The summons, dated February 25 and signed by prosecutor Bou Bun Hang, orders Ven Vorn, 36—an ethnic Chong villager who worked closely with recently deported Spanish activist Alex Gonzalez-Davidson—to appear before the court on March 10 to answer questions over a complaint filed against him by the Forestry Administration’s Koh Kong cantonment in January.
The summons does not say what Mr. Vorn is accused of, and court officials could not be reached.
However, In Kongchet, provincial coordinator for rights group Licadho, said the Forestry Administration claims Mr. Vorn cut down trees inside a designated forest in order to build a community center in Thma Baing district’s Chumnap commune. He said the accusation was groundless, and meant to intimidate an activist vocally opposed to a planned hydropower dam that would flood the Areng Valley and force him and hundreds of other Chong villagers from their ancestral land.
“The forestry officials filed a legal complaint against him,” Mr. Kongchet said. “But he didn’t do anything against the law. He just cut down normal trees to build a community center for holding meetings.”
“He [Mr. Vorn] joined hands with Mr. Alex to protect the forest because he didn’t want a hydropower dam in Areng to be constructed. This is an act of using the court system to threaten him, to reduce his courage.”
Mr. Gonzalez-Davidson was deported last month on the grounds that he helped set up an illegal roadblock on the main route leading into the valley in September.
Oum Meakeary, chief of the Forestry Administration’s Koh Kong cantonment, denied that anyone in the office had filed a complaint against Mr. Vorn.

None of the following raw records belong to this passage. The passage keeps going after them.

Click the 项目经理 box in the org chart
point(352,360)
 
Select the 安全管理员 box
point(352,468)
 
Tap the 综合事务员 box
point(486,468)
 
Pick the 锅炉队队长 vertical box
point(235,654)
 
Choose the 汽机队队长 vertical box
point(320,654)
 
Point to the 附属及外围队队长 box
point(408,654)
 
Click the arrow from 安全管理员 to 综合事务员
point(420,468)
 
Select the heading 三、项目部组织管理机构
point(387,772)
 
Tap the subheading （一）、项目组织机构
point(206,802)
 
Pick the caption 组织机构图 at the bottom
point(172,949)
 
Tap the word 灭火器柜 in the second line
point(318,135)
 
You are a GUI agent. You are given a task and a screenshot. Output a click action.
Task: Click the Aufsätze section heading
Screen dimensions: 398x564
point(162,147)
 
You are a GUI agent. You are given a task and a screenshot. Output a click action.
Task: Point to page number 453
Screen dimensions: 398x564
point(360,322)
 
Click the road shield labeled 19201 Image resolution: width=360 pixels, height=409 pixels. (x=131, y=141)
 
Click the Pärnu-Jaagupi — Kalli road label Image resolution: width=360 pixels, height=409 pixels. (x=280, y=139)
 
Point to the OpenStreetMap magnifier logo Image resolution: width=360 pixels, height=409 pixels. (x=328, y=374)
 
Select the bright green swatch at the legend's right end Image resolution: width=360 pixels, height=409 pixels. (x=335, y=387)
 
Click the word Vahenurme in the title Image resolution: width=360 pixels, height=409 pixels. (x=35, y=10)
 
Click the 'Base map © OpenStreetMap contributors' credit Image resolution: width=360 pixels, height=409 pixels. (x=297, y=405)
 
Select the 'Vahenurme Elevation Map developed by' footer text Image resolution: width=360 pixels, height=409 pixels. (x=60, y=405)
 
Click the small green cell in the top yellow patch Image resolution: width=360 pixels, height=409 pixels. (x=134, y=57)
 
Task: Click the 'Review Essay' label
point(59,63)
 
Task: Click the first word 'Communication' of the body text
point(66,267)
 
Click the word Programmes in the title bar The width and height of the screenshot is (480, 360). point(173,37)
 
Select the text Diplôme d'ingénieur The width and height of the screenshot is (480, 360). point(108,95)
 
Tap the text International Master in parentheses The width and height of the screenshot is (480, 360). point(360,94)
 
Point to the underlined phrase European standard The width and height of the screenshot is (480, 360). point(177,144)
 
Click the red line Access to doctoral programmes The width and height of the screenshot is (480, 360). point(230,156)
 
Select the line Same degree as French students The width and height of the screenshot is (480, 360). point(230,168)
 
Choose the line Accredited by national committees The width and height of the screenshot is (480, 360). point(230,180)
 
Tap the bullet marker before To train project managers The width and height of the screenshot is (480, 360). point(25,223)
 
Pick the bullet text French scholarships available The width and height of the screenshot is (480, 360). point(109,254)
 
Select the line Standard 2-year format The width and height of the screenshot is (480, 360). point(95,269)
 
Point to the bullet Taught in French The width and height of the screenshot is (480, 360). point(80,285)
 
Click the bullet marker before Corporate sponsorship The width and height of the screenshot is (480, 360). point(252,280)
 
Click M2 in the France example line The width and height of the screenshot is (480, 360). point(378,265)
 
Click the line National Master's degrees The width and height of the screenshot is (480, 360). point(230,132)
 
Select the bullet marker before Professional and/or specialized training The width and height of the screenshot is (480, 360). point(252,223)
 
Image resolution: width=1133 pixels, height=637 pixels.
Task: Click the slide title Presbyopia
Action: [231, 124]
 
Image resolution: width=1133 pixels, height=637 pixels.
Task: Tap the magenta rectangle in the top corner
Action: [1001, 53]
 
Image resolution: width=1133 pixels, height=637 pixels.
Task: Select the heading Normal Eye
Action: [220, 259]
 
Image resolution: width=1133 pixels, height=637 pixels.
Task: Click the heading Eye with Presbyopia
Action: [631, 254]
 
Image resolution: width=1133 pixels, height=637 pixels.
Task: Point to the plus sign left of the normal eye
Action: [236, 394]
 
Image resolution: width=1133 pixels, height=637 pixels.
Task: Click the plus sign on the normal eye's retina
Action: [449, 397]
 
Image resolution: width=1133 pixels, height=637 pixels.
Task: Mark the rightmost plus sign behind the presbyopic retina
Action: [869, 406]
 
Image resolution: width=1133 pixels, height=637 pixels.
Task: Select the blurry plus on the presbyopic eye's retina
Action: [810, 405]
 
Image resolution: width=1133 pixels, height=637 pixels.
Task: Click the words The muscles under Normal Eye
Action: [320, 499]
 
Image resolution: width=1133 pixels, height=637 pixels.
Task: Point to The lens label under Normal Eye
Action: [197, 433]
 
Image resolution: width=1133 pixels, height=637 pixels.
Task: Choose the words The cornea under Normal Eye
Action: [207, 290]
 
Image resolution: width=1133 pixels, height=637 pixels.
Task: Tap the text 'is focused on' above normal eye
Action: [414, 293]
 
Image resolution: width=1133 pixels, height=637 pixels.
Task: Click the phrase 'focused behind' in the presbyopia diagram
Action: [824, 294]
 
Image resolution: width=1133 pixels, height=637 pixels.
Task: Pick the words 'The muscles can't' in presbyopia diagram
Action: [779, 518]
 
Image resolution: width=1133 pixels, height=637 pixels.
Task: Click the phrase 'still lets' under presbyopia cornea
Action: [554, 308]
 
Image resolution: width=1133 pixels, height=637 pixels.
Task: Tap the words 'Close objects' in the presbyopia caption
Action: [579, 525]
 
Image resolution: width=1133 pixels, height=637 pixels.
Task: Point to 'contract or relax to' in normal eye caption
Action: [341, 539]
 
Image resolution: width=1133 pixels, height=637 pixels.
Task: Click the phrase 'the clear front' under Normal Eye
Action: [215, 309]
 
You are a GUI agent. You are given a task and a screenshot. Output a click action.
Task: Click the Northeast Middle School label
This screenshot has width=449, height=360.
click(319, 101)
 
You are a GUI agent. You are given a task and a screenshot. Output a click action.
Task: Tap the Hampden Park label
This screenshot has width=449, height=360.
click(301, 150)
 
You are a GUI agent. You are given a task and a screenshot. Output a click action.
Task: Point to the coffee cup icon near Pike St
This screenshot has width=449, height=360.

“If he goes to court, he will find out who filed a complaint against him,” he said, refusing to comment further.
Sun Mala, who co-founded the NGO Mother Nature with Mr. Gonzalez-Davidson in an effort to prevent construction of the 108-MW Stung Cheay Areng dam, said the timing of the Forestry Administration’s complaint against Mr. Vorn was suspicious.
“This could be an intimidation strategy, because when Mr. Alex was there, there was no complaint,” he said.
“This is a strategy to threaten and split up the community voices so the company can go develop a dam inside Areng.”
Mr. Vorn could not be reached on Sunday, but both Mr. Kongchet and Mr. Mala said he would heed the court summons.